Exercise details: Return, word for word, the material starting at the line containing "Choose the round coffee table by the sofa" and ending at the line containing "The height and width of the screenshot is (360, 487). 383,279", with both of those lines included.

Information given:

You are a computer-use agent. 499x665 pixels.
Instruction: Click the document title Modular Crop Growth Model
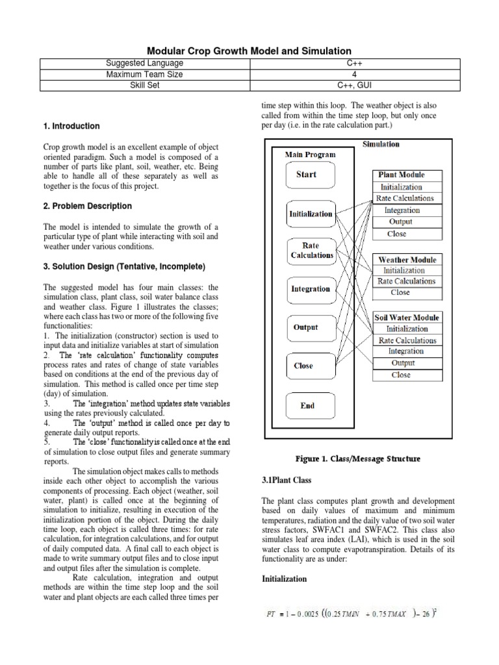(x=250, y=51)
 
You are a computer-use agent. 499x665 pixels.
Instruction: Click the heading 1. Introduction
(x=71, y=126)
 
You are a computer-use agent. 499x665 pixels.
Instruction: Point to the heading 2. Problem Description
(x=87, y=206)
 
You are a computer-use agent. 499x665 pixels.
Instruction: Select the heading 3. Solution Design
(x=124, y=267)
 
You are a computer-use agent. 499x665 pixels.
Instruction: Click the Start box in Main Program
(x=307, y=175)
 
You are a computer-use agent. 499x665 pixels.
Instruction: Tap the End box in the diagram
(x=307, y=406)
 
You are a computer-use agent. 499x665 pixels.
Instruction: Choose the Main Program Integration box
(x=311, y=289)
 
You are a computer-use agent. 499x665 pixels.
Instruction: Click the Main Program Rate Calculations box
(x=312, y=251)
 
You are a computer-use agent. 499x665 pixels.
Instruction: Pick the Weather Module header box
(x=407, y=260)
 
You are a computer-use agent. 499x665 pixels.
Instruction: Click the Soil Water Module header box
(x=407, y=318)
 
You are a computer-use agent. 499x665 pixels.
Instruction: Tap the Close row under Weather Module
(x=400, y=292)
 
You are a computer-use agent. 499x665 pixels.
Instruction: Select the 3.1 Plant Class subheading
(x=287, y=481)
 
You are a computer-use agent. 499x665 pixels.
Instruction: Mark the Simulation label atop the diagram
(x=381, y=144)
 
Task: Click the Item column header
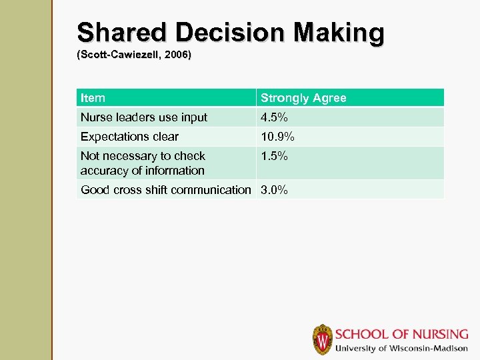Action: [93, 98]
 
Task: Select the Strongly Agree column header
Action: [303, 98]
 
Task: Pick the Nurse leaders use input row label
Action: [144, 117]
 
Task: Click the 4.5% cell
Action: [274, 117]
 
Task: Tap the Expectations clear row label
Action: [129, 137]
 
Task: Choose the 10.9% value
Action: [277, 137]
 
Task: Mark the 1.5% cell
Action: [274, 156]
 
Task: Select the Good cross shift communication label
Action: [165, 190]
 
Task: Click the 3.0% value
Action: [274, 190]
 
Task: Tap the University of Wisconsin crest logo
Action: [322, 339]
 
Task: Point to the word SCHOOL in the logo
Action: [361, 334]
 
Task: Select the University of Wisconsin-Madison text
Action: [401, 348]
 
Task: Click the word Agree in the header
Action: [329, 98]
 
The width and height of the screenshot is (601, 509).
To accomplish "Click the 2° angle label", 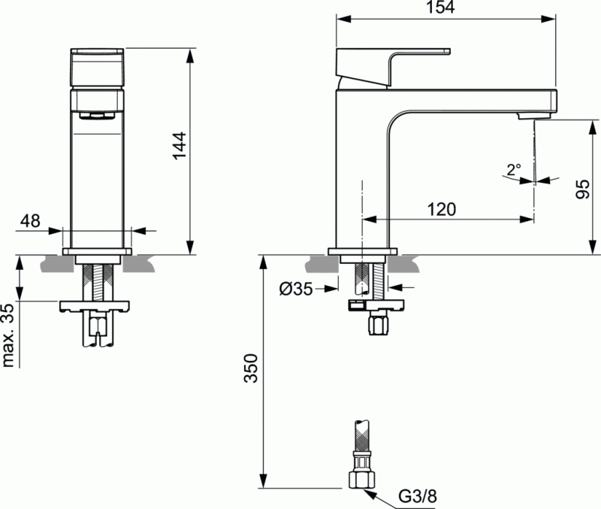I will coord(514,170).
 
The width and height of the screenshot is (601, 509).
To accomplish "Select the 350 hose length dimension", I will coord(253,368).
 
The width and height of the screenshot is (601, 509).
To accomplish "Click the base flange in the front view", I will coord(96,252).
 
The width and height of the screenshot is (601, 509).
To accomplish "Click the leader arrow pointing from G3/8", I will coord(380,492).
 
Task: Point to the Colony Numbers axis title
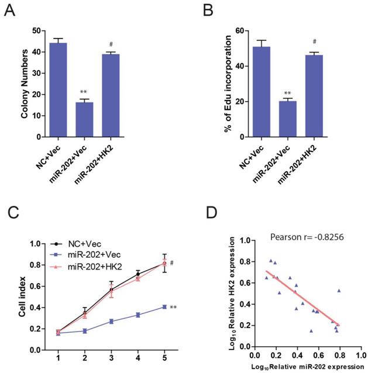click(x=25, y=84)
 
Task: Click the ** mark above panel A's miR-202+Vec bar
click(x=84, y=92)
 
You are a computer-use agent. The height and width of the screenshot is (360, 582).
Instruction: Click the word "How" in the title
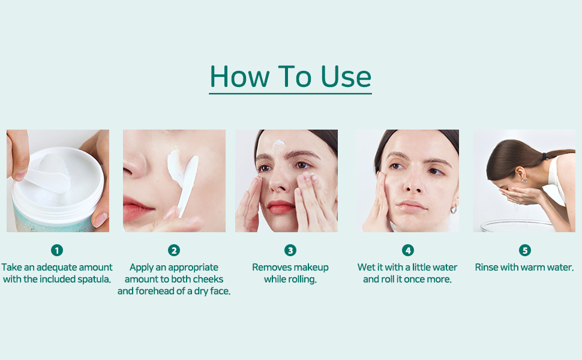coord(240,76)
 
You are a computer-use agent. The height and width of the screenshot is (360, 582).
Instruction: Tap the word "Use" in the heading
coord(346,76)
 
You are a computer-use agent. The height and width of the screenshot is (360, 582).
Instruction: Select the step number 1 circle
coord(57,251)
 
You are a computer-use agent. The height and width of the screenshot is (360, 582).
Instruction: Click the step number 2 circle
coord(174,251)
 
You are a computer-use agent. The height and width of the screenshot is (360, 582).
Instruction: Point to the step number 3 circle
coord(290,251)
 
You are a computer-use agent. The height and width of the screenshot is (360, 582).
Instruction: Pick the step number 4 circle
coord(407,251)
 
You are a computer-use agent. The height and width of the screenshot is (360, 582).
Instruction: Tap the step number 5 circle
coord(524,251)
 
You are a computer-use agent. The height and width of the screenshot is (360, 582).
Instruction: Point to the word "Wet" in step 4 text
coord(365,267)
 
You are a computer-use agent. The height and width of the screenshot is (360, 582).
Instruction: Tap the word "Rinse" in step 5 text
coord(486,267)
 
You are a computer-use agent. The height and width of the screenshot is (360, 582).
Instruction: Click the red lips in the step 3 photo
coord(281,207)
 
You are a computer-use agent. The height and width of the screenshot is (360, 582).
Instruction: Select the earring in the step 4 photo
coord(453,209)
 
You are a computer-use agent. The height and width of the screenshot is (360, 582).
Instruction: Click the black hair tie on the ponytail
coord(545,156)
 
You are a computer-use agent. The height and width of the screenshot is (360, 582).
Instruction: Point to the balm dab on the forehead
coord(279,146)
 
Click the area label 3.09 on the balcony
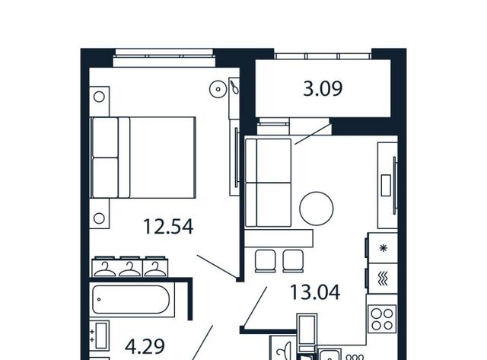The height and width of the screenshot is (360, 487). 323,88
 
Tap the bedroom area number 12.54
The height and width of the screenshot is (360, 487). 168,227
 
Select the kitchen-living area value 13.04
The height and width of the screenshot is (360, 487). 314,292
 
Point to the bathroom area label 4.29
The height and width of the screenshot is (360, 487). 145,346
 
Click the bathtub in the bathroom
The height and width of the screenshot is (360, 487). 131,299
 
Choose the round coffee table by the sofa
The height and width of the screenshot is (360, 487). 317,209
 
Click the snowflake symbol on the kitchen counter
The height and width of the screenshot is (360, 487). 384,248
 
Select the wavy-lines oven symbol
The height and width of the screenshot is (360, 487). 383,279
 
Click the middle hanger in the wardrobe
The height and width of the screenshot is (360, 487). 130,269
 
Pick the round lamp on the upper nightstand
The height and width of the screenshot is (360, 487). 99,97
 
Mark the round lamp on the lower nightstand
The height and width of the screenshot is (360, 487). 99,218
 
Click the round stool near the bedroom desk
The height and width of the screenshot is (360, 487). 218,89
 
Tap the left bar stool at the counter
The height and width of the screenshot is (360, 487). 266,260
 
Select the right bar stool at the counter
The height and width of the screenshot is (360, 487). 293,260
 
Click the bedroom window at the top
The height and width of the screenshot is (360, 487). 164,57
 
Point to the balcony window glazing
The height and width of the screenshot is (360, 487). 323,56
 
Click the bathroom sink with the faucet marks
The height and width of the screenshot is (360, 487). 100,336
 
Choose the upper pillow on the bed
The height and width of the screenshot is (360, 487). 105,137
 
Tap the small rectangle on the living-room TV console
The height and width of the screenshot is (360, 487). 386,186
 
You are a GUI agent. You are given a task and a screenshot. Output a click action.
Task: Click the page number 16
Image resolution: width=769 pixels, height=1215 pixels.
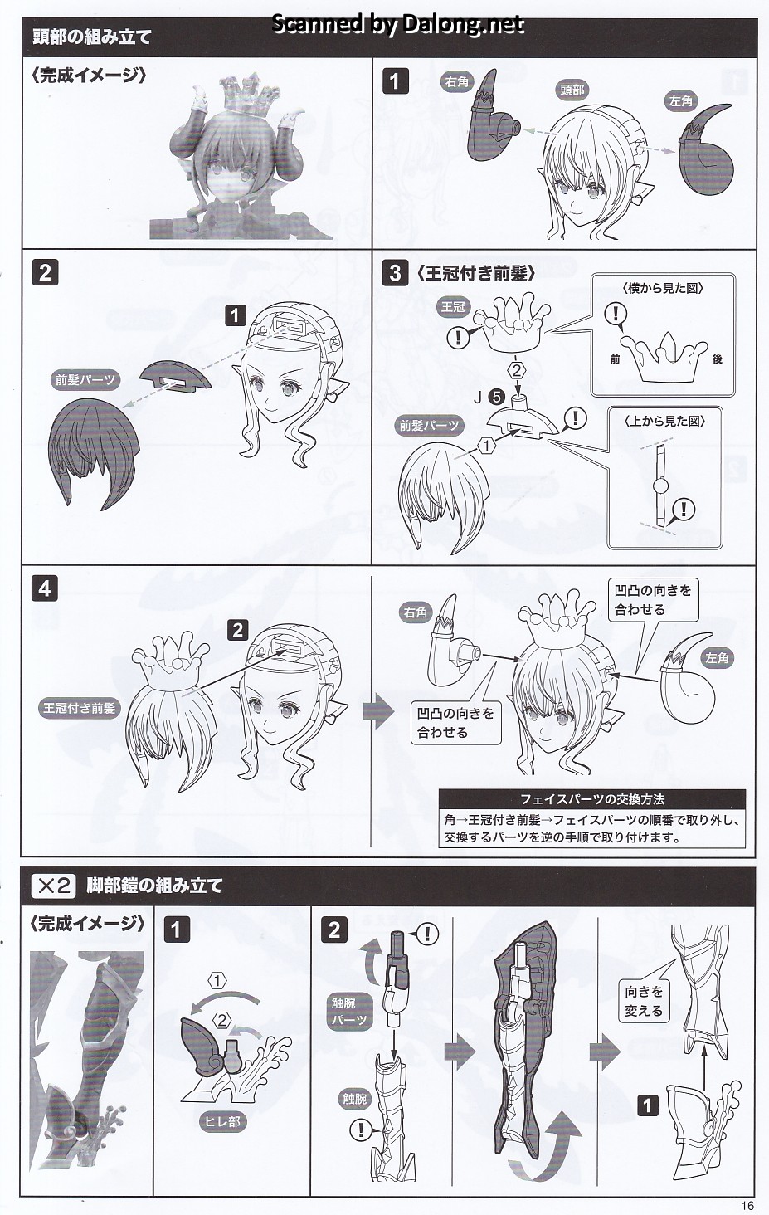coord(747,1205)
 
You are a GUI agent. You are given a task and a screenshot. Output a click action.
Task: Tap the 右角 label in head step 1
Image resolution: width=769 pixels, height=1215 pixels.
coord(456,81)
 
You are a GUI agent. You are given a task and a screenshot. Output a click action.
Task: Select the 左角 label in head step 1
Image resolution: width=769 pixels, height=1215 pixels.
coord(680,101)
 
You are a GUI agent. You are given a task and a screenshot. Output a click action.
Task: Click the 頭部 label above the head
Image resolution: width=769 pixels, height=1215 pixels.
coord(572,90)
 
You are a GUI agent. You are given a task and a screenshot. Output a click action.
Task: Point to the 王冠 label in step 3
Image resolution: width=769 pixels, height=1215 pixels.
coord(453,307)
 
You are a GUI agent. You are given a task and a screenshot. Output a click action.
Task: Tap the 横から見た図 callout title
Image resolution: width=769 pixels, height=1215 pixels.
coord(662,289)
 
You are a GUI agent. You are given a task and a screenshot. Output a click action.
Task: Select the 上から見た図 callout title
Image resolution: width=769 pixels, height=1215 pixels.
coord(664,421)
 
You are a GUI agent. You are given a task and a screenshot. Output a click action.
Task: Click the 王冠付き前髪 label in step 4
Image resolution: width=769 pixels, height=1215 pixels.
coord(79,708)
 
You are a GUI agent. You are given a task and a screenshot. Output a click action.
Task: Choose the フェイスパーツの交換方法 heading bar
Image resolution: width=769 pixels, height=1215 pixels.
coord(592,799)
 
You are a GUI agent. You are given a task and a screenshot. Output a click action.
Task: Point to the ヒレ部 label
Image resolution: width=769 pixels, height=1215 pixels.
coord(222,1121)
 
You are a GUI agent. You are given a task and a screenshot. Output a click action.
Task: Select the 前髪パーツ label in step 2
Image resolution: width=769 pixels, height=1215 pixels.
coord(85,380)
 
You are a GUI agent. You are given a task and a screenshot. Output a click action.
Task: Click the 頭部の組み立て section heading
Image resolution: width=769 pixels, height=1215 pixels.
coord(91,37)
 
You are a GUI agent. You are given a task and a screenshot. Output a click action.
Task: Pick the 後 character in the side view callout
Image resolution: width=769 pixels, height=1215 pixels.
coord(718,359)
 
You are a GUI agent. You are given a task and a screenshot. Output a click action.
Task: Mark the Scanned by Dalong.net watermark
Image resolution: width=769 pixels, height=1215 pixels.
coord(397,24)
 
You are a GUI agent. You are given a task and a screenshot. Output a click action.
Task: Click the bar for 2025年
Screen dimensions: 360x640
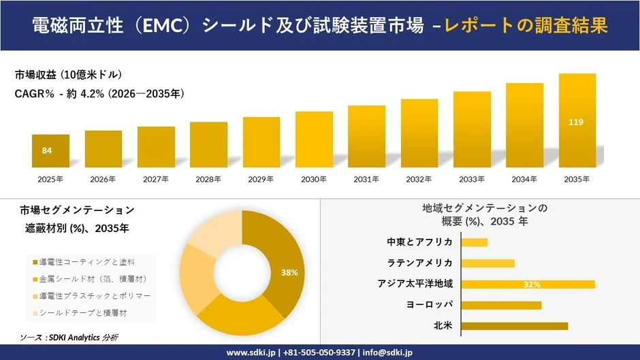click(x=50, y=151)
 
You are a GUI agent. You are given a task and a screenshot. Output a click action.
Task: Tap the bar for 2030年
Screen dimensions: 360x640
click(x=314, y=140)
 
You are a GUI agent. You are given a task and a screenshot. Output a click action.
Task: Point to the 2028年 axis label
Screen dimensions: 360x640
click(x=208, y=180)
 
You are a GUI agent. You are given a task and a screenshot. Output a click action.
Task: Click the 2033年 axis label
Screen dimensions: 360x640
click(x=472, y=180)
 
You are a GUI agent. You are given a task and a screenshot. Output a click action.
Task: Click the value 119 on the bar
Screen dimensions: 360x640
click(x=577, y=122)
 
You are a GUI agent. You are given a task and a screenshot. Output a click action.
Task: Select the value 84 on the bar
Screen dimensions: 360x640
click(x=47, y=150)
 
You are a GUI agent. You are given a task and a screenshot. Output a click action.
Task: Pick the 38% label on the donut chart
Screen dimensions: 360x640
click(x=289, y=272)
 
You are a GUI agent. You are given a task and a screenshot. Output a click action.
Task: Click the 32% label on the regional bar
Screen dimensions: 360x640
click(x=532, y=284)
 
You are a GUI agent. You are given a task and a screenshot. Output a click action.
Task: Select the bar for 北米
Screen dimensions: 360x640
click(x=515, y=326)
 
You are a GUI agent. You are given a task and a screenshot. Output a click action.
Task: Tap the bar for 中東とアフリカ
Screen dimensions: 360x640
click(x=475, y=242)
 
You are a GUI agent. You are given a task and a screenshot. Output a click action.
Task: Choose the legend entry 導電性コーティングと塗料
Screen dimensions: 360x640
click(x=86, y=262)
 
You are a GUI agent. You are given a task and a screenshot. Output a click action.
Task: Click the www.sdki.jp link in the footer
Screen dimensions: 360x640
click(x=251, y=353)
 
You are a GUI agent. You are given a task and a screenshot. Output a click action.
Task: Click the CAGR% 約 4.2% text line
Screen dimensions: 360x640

Output for this exercise:
Choose the round coffee table by the sofa
The height and width of the screenshot is (360, 487). 317,209
 
Click the snowflake symbol on the kitchen counter
The height and width of the screenshot is (360, 487). 384,248
 
Select the wavy-lines oven symbol
The height and width of the screenshot is (360, 487). 383,279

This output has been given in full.